Open-Source Instant Transfer of Trillion-Parameter Models Between Training and Inference
Jiadong Guo
Last year I started working on RL infrastructure. The system at the time required going through disk to update inference parameters — as you can imagine, the update speed was abysmal. Inference units competed for disk bandwidth until other parts of the system crashed. That's when I read Lequn's “Explorations in Cross-Machine Instant RL Model Parameter Updates” and was blown away. Since I'm not great at building wheels from scratch (couldn't hand-roll a new RDMA communication library), I figured that mounting existing wheels and contributing to the open-source community was still making a difference.
Six months later, our final results show we can transfer a 512-GPU, 1T Kimi FP8 model in 7 seconds, and a 744B BF16 GLM5 model in 8.5 seconds on H100s with InfiniBand — roughly 7x faster than previous open-source solutions. We support all mainstream open-source models and parallelism configurations on both sides. Note that this 7 seconds includes the entire time from pausing the inference engine to resuming generation — the total RL training stall time.
Core code and usage: Miles P2P Implementation | SGLang Introduction | SGLang-Miles Implementation
Designing the Transfer Logic
Lequn's system design pursues ultimate performance — by implementing a new low-level RDMA transfer library, seeking optimal one-to-one weight-level mappings to adapt transfer strategies between FSDP and inference engines, supporting Qwen3 and Kimi. Our goal was to reuse existing low-level libraries as much as possible, support multiple training backends (Megatron/FSDP), and cover as many open-source models, parallelism, and quantization settings as possible.
The current UpdateWeightFromDistributed implementation relies on NCCL broadcast primitives formed between each PP group's head rank and all inference ranks. On the source side, all nodes first participate in TP and EP dimension all-gathers, producing aggregated weights at each PP rank's head rank. These weights are then converted to HF format. Subsequently, the head rank broadcasts complete HF weights to each engine rank via the update_weight_from_distributed API.
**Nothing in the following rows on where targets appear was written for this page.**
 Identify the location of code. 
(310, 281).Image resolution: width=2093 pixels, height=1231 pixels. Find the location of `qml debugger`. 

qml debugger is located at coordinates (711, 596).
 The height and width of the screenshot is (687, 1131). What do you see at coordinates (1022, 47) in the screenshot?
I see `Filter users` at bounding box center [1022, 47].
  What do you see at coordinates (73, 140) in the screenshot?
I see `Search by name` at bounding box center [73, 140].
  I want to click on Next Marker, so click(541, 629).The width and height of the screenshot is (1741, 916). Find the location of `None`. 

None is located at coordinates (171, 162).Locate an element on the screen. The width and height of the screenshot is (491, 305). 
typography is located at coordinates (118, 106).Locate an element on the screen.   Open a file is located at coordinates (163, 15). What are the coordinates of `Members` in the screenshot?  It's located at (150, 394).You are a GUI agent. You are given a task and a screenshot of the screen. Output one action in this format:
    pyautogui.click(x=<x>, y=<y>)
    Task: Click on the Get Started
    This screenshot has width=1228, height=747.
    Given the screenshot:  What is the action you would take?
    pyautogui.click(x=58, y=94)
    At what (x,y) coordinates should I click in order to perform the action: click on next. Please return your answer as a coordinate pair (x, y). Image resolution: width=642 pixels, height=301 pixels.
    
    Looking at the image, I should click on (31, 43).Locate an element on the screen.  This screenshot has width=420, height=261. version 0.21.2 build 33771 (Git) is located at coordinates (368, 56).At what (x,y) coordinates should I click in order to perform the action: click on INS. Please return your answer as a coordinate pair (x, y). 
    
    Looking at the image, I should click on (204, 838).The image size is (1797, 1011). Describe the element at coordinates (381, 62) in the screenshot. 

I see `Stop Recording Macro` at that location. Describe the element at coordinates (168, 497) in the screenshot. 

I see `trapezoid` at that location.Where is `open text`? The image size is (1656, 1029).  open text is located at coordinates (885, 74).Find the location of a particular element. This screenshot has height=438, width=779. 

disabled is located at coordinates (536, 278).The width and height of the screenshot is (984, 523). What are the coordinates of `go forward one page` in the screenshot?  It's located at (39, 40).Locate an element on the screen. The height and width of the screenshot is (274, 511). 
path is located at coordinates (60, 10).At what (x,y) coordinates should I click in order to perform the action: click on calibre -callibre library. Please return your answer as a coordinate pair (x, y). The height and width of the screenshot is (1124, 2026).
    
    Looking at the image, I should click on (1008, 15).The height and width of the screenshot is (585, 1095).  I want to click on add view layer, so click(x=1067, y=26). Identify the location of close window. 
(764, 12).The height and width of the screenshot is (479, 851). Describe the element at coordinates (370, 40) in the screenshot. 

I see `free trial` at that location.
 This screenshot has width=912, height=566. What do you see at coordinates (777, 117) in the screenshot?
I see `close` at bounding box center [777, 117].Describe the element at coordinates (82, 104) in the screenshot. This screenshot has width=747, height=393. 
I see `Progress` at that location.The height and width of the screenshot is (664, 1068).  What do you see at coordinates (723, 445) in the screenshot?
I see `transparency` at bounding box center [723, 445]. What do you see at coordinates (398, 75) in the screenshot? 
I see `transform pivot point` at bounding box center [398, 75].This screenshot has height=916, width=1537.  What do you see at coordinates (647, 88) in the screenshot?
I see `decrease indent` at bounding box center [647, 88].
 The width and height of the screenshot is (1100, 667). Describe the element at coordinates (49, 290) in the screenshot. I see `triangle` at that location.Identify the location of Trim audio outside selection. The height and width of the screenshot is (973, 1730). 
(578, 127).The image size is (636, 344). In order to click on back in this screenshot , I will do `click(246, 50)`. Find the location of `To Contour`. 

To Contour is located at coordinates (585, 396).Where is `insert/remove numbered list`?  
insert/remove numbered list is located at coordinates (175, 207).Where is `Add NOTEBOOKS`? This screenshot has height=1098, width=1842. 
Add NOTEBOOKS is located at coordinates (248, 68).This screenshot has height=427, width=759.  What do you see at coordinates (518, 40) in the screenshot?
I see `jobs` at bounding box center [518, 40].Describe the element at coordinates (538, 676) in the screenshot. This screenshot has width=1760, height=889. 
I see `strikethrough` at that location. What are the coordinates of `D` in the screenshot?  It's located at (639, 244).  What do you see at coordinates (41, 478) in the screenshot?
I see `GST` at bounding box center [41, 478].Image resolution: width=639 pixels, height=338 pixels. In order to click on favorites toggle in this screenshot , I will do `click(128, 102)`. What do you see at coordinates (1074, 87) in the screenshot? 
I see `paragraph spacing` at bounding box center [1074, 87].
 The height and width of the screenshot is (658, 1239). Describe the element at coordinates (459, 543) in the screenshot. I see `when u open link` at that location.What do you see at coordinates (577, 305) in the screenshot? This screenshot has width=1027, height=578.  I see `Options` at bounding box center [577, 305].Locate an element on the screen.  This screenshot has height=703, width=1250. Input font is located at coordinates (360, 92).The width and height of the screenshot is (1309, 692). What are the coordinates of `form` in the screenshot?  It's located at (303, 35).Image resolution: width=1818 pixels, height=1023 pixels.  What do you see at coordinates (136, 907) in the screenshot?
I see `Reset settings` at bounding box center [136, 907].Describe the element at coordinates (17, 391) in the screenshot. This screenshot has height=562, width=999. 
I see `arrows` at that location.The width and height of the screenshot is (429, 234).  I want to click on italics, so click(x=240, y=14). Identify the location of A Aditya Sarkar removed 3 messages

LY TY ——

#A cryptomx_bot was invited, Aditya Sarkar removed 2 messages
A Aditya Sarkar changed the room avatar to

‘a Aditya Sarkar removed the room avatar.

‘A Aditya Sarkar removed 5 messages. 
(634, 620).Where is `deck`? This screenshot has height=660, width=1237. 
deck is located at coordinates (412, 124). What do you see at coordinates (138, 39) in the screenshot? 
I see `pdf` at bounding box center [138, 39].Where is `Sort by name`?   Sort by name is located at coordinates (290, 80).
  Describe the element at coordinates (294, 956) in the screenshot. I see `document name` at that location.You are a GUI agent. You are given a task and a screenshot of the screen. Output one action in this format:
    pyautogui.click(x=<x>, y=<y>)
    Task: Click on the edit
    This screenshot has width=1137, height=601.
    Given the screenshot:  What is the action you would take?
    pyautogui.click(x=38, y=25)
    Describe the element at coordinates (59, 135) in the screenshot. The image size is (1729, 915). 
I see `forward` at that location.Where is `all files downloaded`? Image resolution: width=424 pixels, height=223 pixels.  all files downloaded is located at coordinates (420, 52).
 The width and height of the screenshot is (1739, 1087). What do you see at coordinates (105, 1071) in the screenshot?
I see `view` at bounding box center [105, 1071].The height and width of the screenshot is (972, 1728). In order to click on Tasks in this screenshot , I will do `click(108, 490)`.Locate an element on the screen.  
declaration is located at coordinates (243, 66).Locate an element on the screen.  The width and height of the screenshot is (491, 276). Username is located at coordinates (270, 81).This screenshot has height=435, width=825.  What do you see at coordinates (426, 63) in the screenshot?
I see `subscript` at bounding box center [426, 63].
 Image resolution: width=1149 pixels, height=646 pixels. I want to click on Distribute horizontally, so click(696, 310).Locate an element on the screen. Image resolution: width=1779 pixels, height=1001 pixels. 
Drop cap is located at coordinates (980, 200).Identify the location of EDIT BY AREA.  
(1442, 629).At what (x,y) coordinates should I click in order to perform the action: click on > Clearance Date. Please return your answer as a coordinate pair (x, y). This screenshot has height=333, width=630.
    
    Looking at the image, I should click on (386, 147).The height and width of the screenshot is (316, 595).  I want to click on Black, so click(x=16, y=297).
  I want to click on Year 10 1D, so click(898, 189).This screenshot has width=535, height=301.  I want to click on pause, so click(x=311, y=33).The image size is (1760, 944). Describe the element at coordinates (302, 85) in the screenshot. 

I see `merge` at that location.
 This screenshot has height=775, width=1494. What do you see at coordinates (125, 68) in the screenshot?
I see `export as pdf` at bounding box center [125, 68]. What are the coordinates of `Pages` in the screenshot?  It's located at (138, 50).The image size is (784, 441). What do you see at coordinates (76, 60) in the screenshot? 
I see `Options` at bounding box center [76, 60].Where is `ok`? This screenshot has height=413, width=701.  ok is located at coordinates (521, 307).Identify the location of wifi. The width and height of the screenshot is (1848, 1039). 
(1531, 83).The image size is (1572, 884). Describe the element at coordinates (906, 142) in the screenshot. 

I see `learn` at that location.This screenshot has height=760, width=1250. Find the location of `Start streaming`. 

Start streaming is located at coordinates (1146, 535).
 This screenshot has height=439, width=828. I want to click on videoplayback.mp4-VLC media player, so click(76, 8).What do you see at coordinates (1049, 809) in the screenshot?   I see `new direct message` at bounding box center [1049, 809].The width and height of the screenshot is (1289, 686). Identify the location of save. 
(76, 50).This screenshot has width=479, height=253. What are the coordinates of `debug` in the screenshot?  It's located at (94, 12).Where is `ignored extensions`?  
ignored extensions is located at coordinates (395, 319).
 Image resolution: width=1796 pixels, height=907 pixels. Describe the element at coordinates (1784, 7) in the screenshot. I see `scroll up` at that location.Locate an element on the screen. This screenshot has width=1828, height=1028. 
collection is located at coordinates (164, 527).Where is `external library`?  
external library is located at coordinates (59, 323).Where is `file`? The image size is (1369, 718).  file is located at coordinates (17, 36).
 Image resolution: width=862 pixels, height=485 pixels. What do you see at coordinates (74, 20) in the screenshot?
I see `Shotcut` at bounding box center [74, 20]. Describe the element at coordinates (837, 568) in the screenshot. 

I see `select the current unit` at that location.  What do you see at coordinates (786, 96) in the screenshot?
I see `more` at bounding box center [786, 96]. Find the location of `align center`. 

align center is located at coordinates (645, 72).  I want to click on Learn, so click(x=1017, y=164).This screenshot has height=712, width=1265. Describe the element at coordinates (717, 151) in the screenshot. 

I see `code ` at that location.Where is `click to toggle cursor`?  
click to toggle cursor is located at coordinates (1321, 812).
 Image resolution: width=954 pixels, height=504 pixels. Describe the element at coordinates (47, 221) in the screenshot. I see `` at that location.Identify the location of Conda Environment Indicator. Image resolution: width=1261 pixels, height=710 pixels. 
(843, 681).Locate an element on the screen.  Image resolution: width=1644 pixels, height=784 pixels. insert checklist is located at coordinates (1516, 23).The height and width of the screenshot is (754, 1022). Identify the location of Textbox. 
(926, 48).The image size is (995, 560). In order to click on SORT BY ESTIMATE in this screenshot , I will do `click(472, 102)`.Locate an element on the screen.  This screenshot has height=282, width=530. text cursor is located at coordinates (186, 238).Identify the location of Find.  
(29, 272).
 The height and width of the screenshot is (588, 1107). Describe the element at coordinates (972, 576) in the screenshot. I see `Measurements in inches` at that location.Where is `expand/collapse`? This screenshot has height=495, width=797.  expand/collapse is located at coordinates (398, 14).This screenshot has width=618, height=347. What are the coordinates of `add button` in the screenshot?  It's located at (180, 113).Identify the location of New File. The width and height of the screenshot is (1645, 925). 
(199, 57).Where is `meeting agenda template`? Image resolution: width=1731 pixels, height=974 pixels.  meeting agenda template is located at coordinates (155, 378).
The current NCCL broadcast-based solution has the following problems:
- Redundancy: The same data is sent repeatedly across the network.
- Inactivity: Most training-side ranks are idle during transfer.
- Rigidity: NCCL communication groups cannot be updated once defined.
On the other hand, by using HuggingFace full weights as the sole interface, the specific parallelism modes on both sides can be fully abstracted away.
We then thought of SGLang's remote fork — a mechanism for remote weight loading. Its transport layer uses Transfer Engine to support RDMA communication. Memory/VRAM addresses registered with Transfer Engine can be directly transferred over the network via RDMA, bypassing kernel cache and CPU intermediaries.
Design Proposal 1: Replace NCCL with RDMA

The simplest strategy is to replace the transfer strategy without changing any existing logic. During each bucketed transfer, after the all-gather, transfer the entire HuggingFace weights to the inference side via P2P. This solves inactivity and rigidity, but doesn't solve redundancy — and registering VRAM is expensive, needing re-registration on every transfer.
Design Proposal 2: Build an Inference Engine Replica on the Training Side

By reusing the remote instance weight info interface and pre-allocating an inference engine model replica on the training side, we only need to transfer the weights the inference engine actually needs, register once, and easily add new engines. This solves all three problems!
model_parallelism_info = engine.get_parallelism_config(rank)
with ParallelismContext(RankParallelismConfig.from_dict(model_parallelism_info)):
model_replica = get_model(
model_config=model_config,
load_config=load_config,
device_config=device_config,
)Training-Inference Mapping

Given: Every inference engine must receive all weights.
Find: How to satisfy this with the minimum number of engine replicas per training node?
Answer: Map each training rank to its target inference engine ranks using load-balanced round-robin assignment.
Exercise: Suppose training pp=4, with 32 training ranks and 2 SGLang engine instances (16 ranks each). How many engine replicas does each training node need?
Answer: Two replicas per training node. After all-gather, each PP group has 8 source ranks mapped to all 32 target ranks via round-robin. On training rank 0, one replica sends to ranks 0 & 16, the other to ranks 1 & 17.
Weight Mapping and Pipeline Updates
We built ParameterMapper in SGLang to independently parse mapping relationships:
sglang_name, shard_id, num_shards, expert_id, num_local_experts = parameter_mapper.map(hf_tensor)Only when all shards and all local experts are fully updated can we send that SGLang weight. Tasks are submitted to a ThreadPool where Transfer Engine releases the GIL.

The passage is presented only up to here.